-------- MATERIAL PROVIDED

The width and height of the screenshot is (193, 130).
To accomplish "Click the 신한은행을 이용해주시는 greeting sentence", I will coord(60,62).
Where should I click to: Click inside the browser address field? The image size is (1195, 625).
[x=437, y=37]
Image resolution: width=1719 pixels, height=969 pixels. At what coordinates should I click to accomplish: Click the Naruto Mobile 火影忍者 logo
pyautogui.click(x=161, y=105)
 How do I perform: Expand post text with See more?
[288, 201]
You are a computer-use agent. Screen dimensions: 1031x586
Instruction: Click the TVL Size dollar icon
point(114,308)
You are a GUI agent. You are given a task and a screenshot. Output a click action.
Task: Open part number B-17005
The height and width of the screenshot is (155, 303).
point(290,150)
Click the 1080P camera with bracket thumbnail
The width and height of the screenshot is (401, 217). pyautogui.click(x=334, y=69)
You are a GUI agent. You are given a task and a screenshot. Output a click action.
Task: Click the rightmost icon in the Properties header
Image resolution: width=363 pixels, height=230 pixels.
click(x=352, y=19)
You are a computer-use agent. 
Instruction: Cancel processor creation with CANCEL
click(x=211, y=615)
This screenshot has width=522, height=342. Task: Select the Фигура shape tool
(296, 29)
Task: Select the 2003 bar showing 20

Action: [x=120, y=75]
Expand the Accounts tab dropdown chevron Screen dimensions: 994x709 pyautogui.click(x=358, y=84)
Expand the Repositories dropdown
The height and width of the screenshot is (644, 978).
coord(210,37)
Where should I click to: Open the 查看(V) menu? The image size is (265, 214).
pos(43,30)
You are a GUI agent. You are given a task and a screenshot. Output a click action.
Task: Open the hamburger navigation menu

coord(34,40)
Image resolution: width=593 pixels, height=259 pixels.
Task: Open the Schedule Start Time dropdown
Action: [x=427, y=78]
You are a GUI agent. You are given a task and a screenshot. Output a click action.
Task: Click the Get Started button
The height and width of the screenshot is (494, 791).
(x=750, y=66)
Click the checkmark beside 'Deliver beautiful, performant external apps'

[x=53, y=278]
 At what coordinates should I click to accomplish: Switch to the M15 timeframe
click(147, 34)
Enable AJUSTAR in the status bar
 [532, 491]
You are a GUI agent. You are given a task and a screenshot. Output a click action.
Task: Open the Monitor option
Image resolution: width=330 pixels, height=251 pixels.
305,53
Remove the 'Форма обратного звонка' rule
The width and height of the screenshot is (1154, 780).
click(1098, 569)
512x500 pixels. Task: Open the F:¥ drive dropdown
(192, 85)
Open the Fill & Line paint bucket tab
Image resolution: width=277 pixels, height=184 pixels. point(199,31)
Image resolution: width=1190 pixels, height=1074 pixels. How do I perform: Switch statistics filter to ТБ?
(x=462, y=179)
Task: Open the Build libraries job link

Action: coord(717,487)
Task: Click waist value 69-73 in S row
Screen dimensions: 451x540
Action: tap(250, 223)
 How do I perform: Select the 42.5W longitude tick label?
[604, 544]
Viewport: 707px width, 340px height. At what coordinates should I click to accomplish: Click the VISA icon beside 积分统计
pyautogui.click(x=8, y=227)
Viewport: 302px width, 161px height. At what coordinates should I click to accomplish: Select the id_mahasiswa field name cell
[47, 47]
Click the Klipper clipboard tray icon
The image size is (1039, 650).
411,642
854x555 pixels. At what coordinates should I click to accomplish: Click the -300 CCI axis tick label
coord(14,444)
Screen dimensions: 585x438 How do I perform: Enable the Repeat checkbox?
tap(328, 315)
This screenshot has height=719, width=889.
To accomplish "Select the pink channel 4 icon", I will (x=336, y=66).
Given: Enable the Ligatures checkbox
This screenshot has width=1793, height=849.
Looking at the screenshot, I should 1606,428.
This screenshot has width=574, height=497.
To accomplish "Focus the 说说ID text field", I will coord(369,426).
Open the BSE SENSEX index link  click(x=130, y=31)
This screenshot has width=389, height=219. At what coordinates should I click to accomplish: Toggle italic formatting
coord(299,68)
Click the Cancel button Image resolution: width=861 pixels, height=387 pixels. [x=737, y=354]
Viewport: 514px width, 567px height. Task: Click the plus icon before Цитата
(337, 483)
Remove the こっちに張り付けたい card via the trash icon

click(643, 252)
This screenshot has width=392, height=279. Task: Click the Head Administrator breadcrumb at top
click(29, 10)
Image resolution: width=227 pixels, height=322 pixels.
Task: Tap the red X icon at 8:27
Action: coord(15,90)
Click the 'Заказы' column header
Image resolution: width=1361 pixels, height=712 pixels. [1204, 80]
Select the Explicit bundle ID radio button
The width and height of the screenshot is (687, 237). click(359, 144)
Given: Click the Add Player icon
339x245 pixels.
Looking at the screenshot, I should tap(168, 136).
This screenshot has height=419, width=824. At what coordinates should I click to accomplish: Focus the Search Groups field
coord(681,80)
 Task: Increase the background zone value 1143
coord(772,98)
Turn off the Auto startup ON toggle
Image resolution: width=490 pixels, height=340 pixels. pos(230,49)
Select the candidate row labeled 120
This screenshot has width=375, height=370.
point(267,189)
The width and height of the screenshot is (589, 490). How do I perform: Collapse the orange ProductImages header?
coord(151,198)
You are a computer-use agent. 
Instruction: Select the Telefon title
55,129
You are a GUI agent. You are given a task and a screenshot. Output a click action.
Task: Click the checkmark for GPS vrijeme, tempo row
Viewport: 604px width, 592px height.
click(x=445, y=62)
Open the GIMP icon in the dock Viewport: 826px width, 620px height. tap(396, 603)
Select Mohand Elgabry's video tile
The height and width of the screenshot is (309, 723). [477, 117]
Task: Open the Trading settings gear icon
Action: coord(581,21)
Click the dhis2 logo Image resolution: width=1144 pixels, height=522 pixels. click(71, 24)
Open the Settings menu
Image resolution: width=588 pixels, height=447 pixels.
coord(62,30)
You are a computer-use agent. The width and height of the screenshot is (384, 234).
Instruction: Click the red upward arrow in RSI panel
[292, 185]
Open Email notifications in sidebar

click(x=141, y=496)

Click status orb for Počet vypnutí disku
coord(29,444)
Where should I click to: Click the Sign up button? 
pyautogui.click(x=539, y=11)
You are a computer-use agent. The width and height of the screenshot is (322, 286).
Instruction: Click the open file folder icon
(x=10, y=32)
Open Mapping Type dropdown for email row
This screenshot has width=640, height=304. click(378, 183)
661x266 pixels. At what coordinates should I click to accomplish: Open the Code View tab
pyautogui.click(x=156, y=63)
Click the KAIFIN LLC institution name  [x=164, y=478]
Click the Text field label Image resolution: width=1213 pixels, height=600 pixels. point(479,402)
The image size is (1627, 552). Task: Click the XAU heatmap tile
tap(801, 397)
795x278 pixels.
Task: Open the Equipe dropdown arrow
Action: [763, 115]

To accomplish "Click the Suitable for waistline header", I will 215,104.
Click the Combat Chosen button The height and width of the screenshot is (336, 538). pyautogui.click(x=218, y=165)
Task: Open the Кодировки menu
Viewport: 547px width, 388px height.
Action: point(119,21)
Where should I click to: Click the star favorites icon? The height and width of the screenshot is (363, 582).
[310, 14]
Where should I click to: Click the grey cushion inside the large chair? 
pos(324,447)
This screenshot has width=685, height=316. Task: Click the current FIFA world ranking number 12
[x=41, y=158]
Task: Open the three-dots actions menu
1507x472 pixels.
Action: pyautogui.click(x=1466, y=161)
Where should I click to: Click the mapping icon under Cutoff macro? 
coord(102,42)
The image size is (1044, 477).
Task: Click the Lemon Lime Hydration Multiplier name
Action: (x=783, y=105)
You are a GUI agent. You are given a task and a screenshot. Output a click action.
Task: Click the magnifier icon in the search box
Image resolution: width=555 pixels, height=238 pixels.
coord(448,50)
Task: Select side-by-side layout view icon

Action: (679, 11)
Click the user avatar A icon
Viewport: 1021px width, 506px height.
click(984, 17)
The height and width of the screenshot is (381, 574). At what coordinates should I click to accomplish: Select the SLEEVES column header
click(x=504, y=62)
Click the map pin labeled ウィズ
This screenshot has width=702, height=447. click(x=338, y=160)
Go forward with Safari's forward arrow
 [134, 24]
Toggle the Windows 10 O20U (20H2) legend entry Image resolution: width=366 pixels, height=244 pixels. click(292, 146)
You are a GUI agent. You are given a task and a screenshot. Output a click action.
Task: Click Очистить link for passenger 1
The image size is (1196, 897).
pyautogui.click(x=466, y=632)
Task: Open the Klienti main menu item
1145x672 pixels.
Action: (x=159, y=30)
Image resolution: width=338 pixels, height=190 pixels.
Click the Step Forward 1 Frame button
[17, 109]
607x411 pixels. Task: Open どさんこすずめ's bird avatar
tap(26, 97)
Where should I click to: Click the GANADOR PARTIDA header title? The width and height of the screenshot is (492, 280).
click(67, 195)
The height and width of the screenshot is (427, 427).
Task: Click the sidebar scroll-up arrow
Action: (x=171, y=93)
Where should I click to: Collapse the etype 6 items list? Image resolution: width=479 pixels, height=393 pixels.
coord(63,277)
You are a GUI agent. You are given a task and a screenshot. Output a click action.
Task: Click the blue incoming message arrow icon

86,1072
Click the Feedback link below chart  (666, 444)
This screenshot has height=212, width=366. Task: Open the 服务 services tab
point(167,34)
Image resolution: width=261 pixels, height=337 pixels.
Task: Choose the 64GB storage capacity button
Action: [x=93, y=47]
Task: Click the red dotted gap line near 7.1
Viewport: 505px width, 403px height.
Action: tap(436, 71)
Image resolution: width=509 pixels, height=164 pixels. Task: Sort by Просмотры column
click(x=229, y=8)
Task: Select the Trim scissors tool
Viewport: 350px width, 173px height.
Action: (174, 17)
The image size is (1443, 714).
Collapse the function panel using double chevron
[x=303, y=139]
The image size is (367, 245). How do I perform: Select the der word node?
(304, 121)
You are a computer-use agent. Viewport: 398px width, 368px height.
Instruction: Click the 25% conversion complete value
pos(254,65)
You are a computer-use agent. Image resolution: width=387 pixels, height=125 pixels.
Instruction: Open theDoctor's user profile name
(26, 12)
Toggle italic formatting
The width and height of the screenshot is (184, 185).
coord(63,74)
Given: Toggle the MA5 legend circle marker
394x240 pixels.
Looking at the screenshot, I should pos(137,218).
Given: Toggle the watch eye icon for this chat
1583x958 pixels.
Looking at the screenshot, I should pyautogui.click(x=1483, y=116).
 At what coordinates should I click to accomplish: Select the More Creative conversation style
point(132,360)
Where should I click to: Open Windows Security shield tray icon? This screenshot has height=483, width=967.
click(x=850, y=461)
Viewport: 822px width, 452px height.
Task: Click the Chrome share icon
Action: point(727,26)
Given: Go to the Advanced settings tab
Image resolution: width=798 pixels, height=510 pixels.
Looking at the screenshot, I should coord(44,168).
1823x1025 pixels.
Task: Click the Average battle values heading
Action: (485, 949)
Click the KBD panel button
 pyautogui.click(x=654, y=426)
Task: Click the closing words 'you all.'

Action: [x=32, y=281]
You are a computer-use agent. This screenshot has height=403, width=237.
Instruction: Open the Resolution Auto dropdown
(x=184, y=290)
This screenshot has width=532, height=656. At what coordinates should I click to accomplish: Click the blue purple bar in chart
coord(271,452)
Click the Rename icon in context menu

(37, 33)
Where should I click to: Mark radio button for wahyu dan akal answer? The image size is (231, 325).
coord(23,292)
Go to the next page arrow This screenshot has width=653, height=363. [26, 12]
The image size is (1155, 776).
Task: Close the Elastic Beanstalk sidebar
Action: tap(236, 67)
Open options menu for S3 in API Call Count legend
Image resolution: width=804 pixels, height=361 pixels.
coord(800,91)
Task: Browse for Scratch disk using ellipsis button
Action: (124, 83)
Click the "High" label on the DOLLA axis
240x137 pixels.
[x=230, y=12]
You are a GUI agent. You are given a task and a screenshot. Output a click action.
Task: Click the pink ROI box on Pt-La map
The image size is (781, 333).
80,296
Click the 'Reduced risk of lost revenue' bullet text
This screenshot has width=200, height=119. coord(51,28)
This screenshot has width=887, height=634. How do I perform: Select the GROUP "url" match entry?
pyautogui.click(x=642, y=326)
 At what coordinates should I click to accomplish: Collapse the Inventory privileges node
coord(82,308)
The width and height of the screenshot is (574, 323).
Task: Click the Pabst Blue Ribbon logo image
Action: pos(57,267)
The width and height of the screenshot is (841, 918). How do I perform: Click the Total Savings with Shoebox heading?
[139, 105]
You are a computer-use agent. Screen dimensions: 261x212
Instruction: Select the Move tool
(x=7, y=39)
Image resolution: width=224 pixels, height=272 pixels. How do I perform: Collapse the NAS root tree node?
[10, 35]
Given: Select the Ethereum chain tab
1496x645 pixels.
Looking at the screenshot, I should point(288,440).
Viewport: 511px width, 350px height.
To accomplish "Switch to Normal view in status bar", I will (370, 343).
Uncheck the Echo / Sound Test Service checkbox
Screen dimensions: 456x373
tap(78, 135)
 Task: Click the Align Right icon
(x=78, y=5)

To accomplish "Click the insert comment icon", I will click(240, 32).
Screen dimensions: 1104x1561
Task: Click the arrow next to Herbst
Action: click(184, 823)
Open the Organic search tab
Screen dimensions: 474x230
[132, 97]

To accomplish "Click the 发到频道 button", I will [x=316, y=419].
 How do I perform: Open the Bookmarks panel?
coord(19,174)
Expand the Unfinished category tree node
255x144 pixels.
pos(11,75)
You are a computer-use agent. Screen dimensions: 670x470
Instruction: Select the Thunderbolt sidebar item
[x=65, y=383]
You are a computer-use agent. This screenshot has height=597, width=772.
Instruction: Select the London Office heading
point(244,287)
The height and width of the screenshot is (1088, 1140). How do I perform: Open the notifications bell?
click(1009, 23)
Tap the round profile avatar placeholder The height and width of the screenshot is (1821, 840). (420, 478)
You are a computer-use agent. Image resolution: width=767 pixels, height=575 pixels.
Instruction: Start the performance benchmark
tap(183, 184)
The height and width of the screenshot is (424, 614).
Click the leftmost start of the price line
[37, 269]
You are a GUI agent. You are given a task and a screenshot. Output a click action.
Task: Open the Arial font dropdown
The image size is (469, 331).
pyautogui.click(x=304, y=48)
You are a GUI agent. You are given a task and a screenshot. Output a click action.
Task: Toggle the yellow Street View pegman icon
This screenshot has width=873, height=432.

----------------

• _WHAT YOU SHOULD DO_:
Rewrite everything from the start of the material down through the line containing "Action: [x=120, y=75]", swapping "Properties" for "Layers" and leaving all else as it is.

• _REPLY TO THE TASK_:
The width and height of the screenshot is (193, 130).
To accomplish "Click the 신한은행을 이용해주시는 greeting sentence", I will coord(60,62).
Where should I click to: Click inside the browser address field? The image size is (1195, 625).
[x=437, y=37]
Image resolution: width=1719 pixels, height=969 pixels. At what coordinates should I click to accomplish: Click the Naruto Mobile 火影忍者 logo
pyautogui.click(x=161, y=105)
 How do I perform: Expand post text with See more?
[288, 201]
You are a computer-use agent. Screen dimensions: 1031x586
Instruction: Click the TVL Size dollar icon
point(114,308)
You are a GUI agent. You are given a task and a screenshot. Output a click action.
Task: Open part number B-17005
The height and width of the screenshot is (155, 303).
point(290,150)
Click the 1080P camera with bracket thumbnail
The width and height of the screenshot is (401, 217). pyautogui.click(x=334, y=69)
You are a GUI agent. You are given a task and a screenshot. Output a click action.
Task: Click the rightmost icon in the Layers header
Image resolution: width=363 pixels, height=230 pixels.
click(x=352, y=19)
You are a computer-use agent. 
Instruction: Cancel processor creation with CANCEL
click(x=211, y=615)
This screenshot has width=522, height=342. Task: Select the Фигура shape tool
(296, 29)
Task: Select the 2003 bar showing 20

Action: [x=120, y=75]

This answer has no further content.